AZD3293: Pharmacokinetic and Pharmacodynamic Effects in Healthy Subjects and Patients with Alzheimer's Disease.

AZD3293 (LY3314814) is a promising new potentially disease-modifying BACE1 (beta-secretase) inhibitor in Phase III clinical development for the treatment of Alzheimer's disease. Reported here are the first two Phase I studies: (1) a single ascending dose study evaluating doses of 1-750 mg with a food-effect component (n = 72), and (2) a 2-week multiple ascending dose study evaluating doses of 15 or 50 mg once daily (QD) or 70 mg once weekly (QW) in elderly subjects (Part 1, n = 31), and 15, 50, or 150 mg QD in patients with mild to moderate Alzheimer's disease (Part 2, n = 16). AZD3293 was generally well tolerated up to the highest doses given. No notable food effects were observed.
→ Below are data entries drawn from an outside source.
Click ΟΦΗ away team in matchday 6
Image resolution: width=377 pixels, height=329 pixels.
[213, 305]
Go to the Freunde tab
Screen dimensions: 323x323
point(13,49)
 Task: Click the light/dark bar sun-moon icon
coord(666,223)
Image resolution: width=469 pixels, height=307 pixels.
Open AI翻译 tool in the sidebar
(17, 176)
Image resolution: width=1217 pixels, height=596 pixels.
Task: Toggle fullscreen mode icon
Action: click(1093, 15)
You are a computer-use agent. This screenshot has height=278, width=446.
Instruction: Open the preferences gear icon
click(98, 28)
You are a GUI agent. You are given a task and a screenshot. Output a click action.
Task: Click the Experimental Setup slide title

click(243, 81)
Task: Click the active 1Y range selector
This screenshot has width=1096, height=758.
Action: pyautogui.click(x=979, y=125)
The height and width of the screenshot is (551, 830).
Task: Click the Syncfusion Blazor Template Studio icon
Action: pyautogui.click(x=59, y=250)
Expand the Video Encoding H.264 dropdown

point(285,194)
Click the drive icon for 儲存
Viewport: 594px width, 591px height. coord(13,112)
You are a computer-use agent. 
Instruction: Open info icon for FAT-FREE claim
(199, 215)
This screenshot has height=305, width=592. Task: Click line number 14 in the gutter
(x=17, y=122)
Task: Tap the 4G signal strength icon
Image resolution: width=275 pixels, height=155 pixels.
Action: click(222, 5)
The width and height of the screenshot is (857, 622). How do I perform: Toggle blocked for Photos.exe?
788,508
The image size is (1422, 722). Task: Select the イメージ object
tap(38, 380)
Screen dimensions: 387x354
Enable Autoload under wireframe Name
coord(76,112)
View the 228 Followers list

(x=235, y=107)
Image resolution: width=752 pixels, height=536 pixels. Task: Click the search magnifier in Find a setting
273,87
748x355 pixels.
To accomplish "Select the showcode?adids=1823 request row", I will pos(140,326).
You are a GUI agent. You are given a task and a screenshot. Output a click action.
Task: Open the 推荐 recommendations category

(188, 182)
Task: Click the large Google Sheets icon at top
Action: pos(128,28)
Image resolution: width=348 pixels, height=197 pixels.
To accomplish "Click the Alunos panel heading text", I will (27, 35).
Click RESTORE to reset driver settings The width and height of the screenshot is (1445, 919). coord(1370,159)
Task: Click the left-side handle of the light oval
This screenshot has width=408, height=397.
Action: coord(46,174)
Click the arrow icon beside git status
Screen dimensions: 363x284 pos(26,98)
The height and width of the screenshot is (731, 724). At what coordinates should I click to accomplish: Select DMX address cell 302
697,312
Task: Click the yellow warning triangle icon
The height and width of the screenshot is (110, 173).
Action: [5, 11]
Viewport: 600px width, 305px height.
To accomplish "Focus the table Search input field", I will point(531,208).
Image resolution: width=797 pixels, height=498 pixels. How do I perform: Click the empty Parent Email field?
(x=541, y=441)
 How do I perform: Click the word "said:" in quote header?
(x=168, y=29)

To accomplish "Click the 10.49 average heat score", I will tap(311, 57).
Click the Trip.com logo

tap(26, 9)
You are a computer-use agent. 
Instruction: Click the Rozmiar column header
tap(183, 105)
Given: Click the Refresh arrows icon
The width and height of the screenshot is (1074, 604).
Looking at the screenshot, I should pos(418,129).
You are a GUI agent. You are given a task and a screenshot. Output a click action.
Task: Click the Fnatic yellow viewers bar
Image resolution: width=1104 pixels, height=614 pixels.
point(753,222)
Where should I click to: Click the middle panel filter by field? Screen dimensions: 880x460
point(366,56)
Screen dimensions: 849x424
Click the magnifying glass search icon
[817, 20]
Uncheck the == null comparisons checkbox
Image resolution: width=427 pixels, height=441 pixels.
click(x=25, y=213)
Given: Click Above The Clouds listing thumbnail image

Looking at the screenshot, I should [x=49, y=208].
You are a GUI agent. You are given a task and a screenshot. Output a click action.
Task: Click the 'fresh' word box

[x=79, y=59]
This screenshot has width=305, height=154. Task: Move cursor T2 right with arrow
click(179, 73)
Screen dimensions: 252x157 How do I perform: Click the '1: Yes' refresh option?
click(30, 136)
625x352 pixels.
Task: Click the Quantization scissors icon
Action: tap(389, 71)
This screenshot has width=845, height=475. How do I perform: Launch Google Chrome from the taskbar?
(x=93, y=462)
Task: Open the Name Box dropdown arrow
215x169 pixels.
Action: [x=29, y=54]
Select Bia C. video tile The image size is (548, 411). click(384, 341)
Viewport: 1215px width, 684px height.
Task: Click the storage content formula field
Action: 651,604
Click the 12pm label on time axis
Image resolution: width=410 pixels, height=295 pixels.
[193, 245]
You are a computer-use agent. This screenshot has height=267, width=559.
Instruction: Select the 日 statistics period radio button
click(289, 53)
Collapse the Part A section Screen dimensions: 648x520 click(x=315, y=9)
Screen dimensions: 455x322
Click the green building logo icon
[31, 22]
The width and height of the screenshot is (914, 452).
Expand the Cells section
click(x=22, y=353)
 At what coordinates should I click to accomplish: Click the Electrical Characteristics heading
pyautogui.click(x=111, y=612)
PK following multiple doses (Part 2) were t(max) of 1 to 3 h and mean t(1/2) of 16 to 21 h across the 15 to 150 mg dose range. For single doses of >= 5 mg, a >= 70% reduction was observed in mean plasma A beta(40) and A beta(42) concentrations, with prolonged suppression for up to 3 weeks at the highest dose level studied. Following multiple doses, robust reductions in plasma (>= 64% at 15 mg and >= 78% at >= 50 mg) and cerebrospinal fluid (>= 51% at 15 mg and >= 76% at >= 50 mg) A beta peptides were seen, including prolonged suppression even with a QW dosing regimen. AZD3293 is the only BACE1 inhibitor for which prolonged suppression of plasma A beta with a QW dosing schedule has been reported. Two Phase III studies of AZD3293 (AMARANTH, NCT02245737; and DAYBREAK-ALZ, NCT02783573) are now ongoing.